La cottura degli alimenti è una pratica molto comune e diffusa pressoché in tutto il mondo. Gli scopi principali della cottura (specialmente in ambito industriale) sono di conferire agli alimenti un gusto e una consistenza gradevoli al palato del consumatore, favorirne la digeribilità, assicurarne la conservazione, distruggere i microrganismi.

Fonti autorevoli enumerano svariati metodi di cottura: imbianchimento, pastorizzazione, sterilizzazione, bollitura in acqua (100°C), frittura in olio (150°/190°C), cottura alla griglia ((300°/500°C), in forno classico (100°/250°C) o a microonde, per contatto con una superficie calda, a vapore, stufatura, senza liquidi, in recipiente chiuso da coperchio (< 100°C).

In tutte le tipologie di cottura  l’innalzamento termico è ottenuto aumentando i processi vibrazionali delle molecole dell’alimento, dell’ambiente che lo circonda e dell’utensile che lo contiene.

È un fatto che la cottura trasformi gli alimenti in modo evidente e tali cambiamenti sono tanto più marcati quanto più la temperatura è alta e prolungata.
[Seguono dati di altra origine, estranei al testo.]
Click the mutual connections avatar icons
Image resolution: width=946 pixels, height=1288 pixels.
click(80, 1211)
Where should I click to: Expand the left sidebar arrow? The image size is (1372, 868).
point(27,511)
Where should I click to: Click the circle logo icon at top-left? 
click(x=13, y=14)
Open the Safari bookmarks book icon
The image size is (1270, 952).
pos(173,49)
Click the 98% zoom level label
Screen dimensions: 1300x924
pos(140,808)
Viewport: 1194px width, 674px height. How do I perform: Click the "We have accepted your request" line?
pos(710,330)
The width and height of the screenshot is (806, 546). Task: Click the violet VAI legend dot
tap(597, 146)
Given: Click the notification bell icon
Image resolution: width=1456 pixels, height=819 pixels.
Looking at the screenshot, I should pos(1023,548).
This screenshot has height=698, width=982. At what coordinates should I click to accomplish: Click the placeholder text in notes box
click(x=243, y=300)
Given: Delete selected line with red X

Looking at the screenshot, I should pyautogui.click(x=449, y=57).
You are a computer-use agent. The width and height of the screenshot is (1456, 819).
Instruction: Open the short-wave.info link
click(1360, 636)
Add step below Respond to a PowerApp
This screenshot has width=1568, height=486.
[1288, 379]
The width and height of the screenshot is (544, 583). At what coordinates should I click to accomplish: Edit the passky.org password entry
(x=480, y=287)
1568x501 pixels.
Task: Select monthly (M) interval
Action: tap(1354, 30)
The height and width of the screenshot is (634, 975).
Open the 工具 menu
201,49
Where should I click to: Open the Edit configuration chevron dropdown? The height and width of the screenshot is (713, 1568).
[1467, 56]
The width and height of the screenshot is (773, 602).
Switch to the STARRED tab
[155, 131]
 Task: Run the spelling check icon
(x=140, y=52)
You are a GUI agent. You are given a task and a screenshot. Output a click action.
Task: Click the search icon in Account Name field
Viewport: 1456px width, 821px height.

Vengono modificati l’aspetto, la consistenza, l’odore e il gusto.

Dal punto di vista chimico, sotto l’effetto dell’agitazione termica, le molecole si rompono e si ristrutturano a caso, formando nuove combinazioni estremamente complesse, alcune delle quali non esistono in natura .

Con la cottura, dunque, gli alimenti si trasformano: ad esempio gli oli si ossidano , tanto più facilmente quanto più sono insaturi. Ecco perché è meglio evitare di scaldare oli di girasole, mais e colza, ricchi di acidi grassi insaturi (i danni sono meno gravi con l’olio di arachidi, che contiene solo il 30% di acidi grassi insaturi). Possono formarsi isomeri (sostanze che, pur avendo la stessa composizione, differiscono per le proprietà chimiche o fisiche a causa di diverse disposizioni degli atomi – n.d.A.),  ad es. acidi grassi -trans a partire da acidi grassi –cis.

Tenendo conto che i nostri aminoacidi non agiscono sull’isomero ma solo sulla sostanza naturale originaria, e che la trasformazione di questi isomeri, superata la barriera intestinale, è tuttora sconosciuta, nel migliore dei casi queste sostanze saranno inutilizzabili ma nel peggiore saranno pericolose. È sufficiente infatti solo una piccola differenza rispetto alla molecola normale, per ottenere una molecola che l’organismo non è in grado di trasformare. Ad es. il 2-desossiglucosio è molto vicino al glucosio, ma gli manca un atomo di idrogeno legato a un secondo atomo di carbonio, per cui verrà trasportato e assorbito attraverso gli stessi sistemi del glucosio ma, giunto nelle cellule, non potrà essere trasformato e si accumulerà.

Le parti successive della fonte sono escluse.